Beginning often in the late adolescence and early adult life. Prevalence among women is more than men is. MS can produce a wide variety of
symptoms, including loss of function or feeling in limbs, loss of bowel or bladder control, sexual dysfunction, debilitating fatigue, blindness,
loss of balance, pain, loss of cognitive functioning and emotional changes. Chronic illnesses like MS cause to increase stress levels. The belief
that stress causes exacerbation is widespread among people with MS. Among the effective therapies for deduction of stress symptoms, cognitive–
behavioral stress management approach has been successfully applies to combine stress reduction methods such as muscle relaxation, cognitive
rehabilitation, effective copying training, and anger management. Therefore this studies aimed to review the effectiveness of cognitive–
behavioral stress management training on reducing stress symptoms of women with Multiple Sclerosis (MS).

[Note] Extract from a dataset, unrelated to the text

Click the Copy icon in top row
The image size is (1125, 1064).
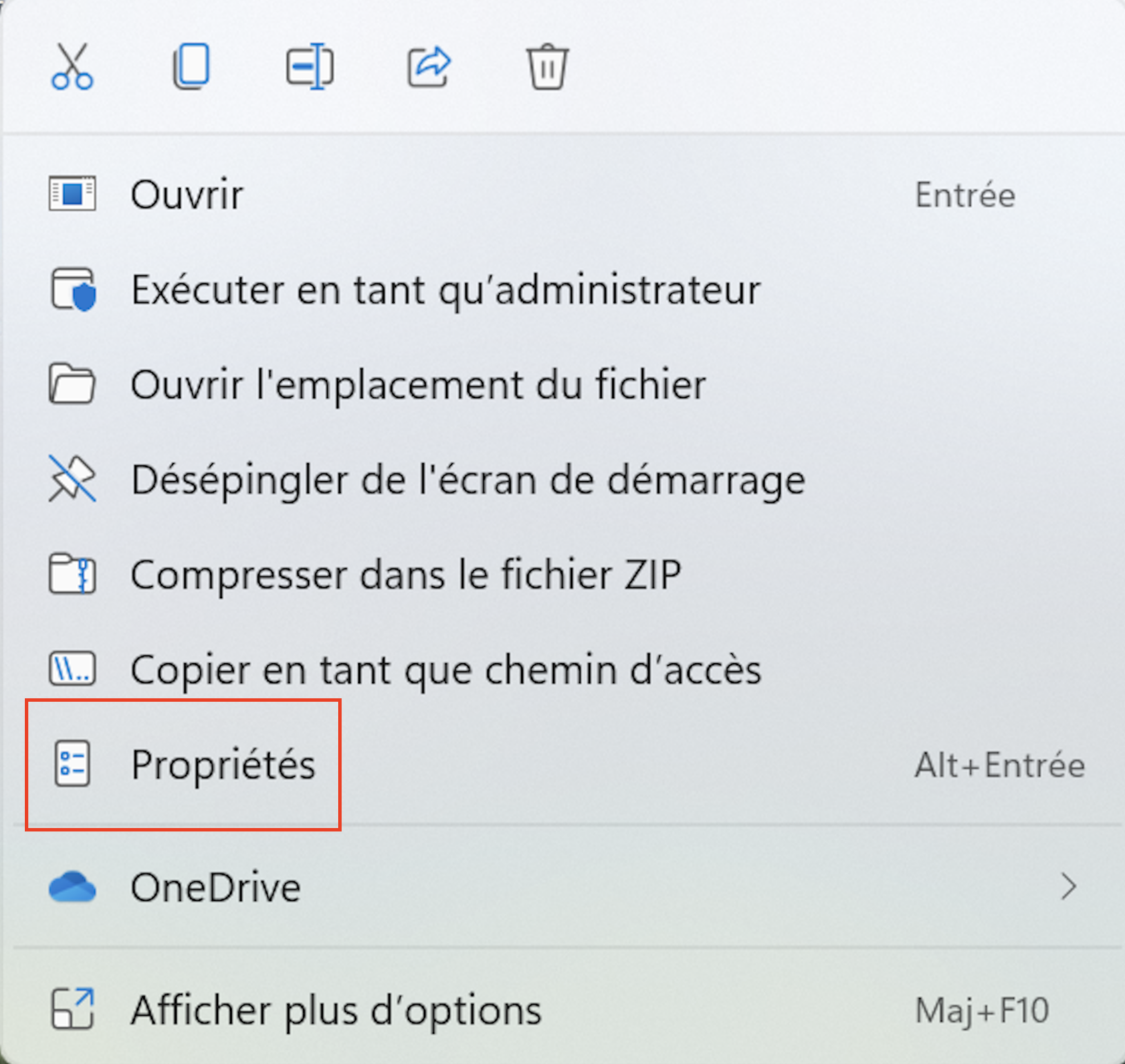point(191,67)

Methods: The design of this study was quasi–experimental with pre–test, post–test and control group. The study population consisted of all
female MS patients who were member of Tehran MS associations in the year of 2017. The sample consisted of 30 patients, who were selected
by volunteer sampling method and were placed by matching method in experimental and control groups. For collecting the data, stress symptoms
inventory of Khorasani (designed in year 1998) was used. The experimental group was trained in cognitive–behavioral stress management
approach, designed by Antoni, Ironson and Schneider in year 2007 and the control group received no intervention. The duration of the treatment
sessions consisted of 8 sessions of 90 minutes, performed as a group once a week in the MS center. Research data were analyzed by repeated
measurement analysis using SPSS software.

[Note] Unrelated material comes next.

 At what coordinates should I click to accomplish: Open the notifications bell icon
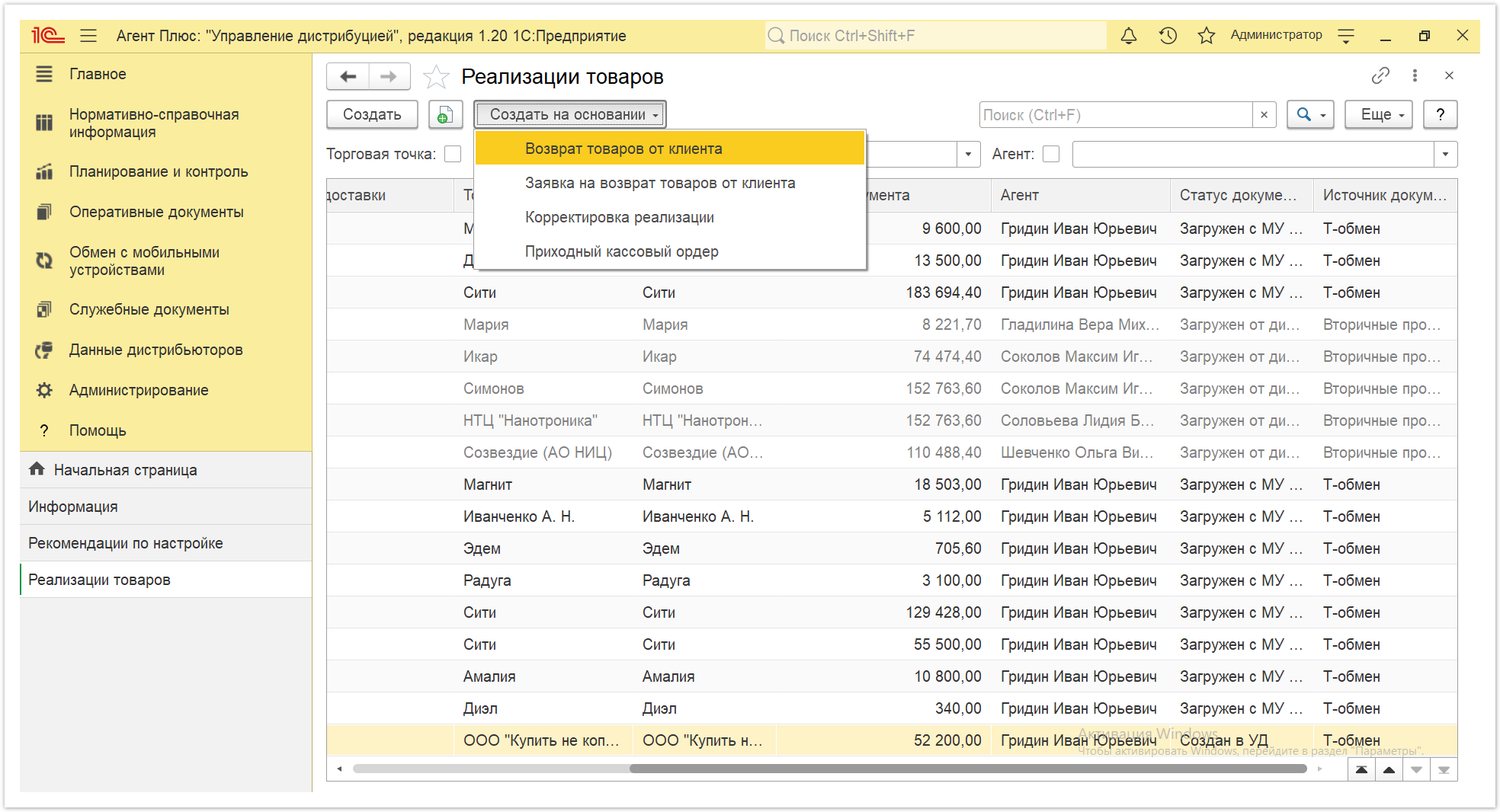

Results: To analyze the variance for repeated measures, we examined the assumptions of this test. Shapiro Wilk test was used to check the
normal scores. The result showed that the distribution of data is normal. Levin Levin's findings also showed that the homogeneous assumption
of covariance of data and the slope of regression was established. The mean of the stress symptoms variable for the experimental group in the
pre–test was 184.47 which decreased in the post–test into 146.80 and in the follow up reached to 143.73 but there was no meaningful changes
in control group. The mean of the physical stress symptom for experimental group in pre–test was 81.07 which reached in the post– test into
66.40 and in the follow up reached to 67 )p<0.001(. There was no significant changes in control group in 3 stages. The mean of the behavioral
stress symptom for experimental group in pre–test was 42.27 which reached in the post– test into 37.47 and in the follow up reached to 36.60
(p<0.001). There was no significant changes in control group in 3 stages. The mean of the emotional stress symptom for experimental group in
pre–test was 34.07, which reached in the post– test into 30.33 and in the follow up reached to 30.87.There was no significant changes in control
group in 3 stages (p<0.001), but there was no significant changes in control group in 3 stages. The mean of the cognitive stress symptom for
experimental group in pre–test was 27.07 which reached in the post–test into 22.80 and in the follow up reached to 22.60. There was no significant
changes in control group in 3 stages (p<0.001). Result of Bonferroni correction showed there was significant difference in comparing mean of
pre–test with post–test and pre–test with follow up in stress symptoms and its components. Based on the results of the repeated measurement
analysis test, there was significant difference between the pre–test scores with post–test and follow up scores, therefore stress management
training had a meaningful effect on the reduction of stress symptoms.
Conclusion: Trainings presented in form of stress management in a cognitive–behavioral approach have significant positive effects on the
reduction of all stress symptoms of women with multiple sclerosis (MS). Therefore, it can be used as a useful intervention to reduce the stress
symptoms of women with MS and benefit from it in educational and health centers.